EXTRACTED DATA:
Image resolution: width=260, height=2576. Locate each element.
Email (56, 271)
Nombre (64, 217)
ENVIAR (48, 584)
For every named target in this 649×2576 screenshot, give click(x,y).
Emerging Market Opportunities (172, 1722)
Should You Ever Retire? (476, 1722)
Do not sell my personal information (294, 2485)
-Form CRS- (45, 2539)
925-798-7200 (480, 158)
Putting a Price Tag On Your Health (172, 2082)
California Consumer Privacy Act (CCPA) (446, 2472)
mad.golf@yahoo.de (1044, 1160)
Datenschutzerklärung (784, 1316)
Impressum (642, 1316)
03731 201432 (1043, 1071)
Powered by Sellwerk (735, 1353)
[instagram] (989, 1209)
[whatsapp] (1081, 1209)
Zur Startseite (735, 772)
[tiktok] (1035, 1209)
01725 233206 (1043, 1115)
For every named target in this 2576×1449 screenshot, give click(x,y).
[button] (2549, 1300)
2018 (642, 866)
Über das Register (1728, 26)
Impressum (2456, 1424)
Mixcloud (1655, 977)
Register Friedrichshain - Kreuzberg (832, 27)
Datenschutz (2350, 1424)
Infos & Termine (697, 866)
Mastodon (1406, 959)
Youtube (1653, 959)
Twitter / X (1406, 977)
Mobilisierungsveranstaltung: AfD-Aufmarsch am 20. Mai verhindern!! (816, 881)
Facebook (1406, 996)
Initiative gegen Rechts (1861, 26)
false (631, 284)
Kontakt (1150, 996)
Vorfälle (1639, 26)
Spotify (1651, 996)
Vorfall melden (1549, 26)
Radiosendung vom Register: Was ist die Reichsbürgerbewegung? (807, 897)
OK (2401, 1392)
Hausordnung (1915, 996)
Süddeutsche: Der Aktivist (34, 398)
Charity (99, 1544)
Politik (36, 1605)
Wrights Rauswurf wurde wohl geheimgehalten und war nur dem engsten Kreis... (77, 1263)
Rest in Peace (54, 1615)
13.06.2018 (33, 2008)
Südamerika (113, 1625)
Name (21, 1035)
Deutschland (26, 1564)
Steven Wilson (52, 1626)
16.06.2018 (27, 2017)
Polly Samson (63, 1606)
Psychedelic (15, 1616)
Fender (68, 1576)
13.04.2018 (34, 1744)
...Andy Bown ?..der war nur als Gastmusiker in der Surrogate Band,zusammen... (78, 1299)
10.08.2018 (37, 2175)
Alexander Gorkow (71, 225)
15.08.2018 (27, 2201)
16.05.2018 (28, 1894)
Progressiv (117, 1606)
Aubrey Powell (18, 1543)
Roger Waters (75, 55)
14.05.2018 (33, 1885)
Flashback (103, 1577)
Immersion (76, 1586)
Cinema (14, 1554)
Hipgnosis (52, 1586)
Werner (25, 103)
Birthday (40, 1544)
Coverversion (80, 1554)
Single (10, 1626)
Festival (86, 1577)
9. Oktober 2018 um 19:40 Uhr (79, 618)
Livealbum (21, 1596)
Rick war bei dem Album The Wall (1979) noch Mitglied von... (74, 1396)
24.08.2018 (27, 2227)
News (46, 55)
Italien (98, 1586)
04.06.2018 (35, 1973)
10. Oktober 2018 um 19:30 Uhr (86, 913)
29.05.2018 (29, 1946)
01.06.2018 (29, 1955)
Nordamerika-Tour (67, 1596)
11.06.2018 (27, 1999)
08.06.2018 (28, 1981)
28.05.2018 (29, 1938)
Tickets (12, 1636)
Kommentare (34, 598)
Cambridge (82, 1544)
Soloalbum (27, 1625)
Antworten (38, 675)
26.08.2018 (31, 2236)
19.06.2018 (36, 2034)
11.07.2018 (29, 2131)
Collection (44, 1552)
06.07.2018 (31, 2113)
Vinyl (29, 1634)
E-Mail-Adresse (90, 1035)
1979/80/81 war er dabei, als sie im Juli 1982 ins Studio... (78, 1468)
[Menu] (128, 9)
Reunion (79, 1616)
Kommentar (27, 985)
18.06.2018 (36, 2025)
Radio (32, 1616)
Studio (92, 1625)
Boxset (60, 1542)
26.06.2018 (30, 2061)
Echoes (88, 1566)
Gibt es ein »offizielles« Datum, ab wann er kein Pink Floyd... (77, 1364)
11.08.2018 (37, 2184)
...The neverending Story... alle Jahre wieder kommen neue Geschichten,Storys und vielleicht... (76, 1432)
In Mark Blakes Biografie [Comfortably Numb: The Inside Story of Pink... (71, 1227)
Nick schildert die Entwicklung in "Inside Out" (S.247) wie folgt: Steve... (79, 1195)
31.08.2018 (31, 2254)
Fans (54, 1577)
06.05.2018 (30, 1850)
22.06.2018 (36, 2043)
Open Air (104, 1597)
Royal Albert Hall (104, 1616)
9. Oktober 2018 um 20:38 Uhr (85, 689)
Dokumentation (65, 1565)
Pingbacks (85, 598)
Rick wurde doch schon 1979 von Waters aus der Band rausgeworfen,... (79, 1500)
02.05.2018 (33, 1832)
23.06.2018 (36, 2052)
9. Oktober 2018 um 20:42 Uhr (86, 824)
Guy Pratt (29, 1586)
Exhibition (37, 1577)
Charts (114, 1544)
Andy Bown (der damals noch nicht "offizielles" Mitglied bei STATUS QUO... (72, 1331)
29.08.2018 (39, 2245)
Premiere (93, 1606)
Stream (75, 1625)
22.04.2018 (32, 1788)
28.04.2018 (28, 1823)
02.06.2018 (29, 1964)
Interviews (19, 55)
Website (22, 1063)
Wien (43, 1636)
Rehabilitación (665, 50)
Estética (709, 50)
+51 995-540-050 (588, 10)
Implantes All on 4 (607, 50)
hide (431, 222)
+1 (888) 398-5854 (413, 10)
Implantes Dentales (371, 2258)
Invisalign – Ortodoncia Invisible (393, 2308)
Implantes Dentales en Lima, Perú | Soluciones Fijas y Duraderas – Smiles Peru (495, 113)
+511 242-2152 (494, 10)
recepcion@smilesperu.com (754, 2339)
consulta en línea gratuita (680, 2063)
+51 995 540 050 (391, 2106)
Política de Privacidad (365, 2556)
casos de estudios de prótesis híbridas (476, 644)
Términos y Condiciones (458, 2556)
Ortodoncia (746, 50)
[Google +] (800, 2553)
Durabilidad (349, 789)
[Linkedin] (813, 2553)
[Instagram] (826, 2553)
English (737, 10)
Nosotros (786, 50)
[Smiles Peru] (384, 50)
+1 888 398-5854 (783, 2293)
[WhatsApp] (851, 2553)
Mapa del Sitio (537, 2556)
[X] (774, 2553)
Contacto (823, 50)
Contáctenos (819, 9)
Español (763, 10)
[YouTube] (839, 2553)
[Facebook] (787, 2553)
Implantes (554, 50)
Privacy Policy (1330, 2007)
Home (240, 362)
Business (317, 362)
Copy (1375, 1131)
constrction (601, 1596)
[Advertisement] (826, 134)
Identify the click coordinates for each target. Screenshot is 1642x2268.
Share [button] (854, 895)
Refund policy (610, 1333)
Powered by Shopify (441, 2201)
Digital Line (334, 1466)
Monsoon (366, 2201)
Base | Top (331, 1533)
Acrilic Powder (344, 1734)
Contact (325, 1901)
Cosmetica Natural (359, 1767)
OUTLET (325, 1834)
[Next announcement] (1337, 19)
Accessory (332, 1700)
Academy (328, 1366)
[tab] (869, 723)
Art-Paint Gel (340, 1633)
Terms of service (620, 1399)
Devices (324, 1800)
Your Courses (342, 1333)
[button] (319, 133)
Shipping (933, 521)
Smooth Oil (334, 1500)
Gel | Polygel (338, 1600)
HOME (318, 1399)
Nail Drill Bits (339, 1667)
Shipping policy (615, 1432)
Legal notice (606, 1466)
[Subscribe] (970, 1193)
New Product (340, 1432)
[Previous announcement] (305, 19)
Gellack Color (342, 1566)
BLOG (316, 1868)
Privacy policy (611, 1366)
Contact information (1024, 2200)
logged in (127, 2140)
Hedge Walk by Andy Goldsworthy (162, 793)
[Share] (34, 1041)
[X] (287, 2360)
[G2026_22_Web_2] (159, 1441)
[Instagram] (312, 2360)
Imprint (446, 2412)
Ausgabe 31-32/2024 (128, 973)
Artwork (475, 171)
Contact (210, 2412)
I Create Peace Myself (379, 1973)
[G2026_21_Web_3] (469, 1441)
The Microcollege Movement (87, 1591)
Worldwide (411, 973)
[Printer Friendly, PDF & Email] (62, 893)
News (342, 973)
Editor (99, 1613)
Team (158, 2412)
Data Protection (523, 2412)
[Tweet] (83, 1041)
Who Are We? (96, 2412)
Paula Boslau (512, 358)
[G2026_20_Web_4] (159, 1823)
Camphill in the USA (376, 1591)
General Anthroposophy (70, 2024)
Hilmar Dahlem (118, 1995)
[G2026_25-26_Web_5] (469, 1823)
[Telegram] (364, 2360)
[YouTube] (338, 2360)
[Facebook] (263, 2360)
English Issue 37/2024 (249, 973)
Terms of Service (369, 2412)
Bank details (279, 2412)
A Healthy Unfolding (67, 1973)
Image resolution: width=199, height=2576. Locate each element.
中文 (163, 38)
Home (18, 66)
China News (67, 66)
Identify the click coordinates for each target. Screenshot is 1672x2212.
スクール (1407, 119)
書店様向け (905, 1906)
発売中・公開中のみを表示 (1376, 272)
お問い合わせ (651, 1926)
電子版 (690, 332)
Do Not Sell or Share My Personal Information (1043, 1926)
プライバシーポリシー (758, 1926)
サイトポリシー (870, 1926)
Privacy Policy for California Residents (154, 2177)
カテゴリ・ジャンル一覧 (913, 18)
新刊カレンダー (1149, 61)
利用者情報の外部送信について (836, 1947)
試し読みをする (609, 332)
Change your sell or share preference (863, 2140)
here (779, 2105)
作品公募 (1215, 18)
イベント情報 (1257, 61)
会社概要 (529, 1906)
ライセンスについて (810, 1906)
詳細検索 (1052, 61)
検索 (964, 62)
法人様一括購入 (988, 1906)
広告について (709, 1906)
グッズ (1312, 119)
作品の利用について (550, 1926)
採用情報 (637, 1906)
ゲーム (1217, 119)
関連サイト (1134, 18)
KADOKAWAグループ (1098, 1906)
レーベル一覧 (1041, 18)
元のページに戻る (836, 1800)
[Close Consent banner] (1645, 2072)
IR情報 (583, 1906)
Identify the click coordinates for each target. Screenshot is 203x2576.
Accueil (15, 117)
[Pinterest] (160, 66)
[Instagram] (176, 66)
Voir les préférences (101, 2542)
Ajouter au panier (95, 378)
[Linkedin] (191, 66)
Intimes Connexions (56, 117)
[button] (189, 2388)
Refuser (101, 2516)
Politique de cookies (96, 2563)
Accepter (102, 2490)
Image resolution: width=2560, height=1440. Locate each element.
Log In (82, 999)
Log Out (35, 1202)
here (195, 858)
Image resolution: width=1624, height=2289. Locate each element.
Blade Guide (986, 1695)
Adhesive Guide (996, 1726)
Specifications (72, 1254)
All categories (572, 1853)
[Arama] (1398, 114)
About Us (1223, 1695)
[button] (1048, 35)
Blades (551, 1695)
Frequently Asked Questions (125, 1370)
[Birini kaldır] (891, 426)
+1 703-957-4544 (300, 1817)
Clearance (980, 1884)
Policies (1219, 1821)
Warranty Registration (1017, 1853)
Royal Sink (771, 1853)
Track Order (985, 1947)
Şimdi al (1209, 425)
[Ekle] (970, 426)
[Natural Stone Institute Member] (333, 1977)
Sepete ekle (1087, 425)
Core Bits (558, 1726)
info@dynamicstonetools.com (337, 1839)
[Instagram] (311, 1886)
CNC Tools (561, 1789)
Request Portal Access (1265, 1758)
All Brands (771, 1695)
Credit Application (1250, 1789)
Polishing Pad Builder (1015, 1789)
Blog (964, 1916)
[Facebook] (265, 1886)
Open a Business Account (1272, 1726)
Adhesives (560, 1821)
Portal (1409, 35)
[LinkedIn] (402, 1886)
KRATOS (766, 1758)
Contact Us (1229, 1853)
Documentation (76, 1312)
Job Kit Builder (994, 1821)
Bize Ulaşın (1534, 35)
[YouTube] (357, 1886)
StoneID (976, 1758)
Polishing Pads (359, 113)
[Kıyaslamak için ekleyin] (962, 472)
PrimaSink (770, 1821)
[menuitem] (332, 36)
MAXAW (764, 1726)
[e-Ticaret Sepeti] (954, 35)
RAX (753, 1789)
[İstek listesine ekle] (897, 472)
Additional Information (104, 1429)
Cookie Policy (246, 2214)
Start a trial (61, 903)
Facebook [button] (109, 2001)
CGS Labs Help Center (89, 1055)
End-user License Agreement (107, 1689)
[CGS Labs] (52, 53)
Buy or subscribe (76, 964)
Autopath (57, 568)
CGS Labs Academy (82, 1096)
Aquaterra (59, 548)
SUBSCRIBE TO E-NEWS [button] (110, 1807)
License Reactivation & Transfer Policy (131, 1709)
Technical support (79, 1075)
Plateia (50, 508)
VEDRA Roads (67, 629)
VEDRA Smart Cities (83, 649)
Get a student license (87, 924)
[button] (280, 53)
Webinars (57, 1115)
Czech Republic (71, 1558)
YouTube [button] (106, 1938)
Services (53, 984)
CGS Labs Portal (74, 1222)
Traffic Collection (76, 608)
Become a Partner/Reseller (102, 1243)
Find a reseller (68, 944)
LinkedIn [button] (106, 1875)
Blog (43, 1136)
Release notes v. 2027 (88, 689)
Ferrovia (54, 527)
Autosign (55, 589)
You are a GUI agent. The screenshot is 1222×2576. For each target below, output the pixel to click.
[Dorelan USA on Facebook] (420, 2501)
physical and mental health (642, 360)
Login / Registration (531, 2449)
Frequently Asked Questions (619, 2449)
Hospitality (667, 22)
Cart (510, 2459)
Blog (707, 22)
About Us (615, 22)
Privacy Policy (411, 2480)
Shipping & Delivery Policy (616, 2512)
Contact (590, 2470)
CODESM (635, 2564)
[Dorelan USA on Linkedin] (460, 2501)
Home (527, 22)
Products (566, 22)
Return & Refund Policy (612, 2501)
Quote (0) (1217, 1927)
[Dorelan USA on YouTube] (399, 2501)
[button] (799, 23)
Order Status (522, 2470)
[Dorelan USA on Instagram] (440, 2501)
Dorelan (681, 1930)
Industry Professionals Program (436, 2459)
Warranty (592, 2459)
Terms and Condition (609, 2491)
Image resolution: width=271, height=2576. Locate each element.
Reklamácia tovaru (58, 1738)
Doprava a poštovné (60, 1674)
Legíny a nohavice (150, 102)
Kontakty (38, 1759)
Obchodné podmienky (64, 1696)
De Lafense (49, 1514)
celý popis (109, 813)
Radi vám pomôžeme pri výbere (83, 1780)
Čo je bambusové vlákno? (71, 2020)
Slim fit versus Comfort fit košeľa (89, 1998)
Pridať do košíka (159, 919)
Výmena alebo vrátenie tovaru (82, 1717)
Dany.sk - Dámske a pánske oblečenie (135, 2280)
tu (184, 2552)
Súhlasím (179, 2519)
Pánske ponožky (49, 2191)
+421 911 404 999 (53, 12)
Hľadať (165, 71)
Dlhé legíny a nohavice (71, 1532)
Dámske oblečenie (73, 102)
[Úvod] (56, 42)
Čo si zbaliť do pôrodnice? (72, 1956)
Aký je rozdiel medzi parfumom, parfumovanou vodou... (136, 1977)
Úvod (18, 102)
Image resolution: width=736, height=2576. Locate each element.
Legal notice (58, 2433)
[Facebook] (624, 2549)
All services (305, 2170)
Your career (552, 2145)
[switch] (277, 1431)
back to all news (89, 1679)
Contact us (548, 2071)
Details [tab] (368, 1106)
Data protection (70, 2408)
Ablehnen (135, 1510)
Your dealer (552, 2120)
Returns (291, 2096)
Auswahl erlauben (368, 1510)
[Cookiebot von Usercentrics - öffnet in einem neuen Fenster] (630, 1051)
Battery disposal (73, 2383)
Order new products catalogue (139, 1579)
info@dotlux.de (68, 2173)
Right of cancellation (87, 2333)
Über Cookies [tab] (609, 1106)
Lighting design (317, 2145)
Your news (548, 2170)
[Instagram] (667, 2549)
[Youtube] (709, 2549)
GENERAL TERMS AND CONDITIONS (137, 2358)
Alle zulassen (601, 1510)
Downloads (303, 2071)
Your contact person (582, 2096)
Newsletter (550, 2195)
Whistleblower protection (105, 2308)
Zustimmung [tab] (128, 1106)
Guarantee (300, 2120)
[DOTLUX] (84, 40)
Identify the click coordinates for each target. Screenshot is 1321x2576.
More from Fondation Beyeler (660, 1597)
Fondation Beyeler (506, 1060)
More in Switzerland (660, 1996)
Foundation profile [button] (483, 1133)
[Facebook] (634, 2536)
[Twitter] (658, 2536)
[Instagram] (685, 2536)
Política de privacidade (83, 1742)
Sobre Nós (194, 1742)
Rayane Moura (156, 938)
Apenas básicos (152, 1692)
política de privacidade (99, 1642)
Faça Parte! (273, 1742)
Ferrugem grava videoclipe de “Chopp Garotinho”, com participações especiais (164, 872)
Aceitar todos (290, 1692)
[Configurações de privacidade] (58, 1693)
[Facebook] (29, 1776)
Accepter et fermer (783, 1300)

DIRECTIONS: The lines needed run from the first line of the data through the line containing "Infos & Termine (697, 866)"; give them again exactly and nothing else.

ANSWER TO THIS PROBLEM:
Image resolution: width=260, height=2576. Locate each element.
Email (56, 271)
Nombre (64, 217)
ENVIAR (48, 584)
For every named target in this 649×2576 screenshot, give click(x,y).
Emerging Market Opportunities (172, 1722)
Should You Ever Retire? (476, 1722)
Do not sell my personal information (294, 2485)
-Form CRS- (45, 2539)
925-798-7200 (480, 158)
Putting a Price Tag On Your Health (172, 2082)
California Consumer Privacy Act (CCPA) (446, 2472)
mad.golf@yahoo.de (1044, 1160)
Datenschutzerklärung (784, 1316)
Impressum (642, 1316)
03731 201432 (1043, 1071)
Powered by Sellwerk (735, 1353)
[instagram] (989, 1209)
[whatsapp] (1081, 1209)
Zur Startseite (735, 772)
[tiktok] (1035, 1209)
01725 233206 (1043, 1115)
For every named target in this 2576×1449 screenshot, give click(x,y).
[button] (2549, 1300)
2018 (642, 866)
Über das Register (1728, 26)
Impressum (2456, 1424)
Mixcloud (1655, 977)
Register Friedrichshain - Kreuzberg (832, 27)
Datenschutz (2350, 1424)
Infos & Termine (697, 866)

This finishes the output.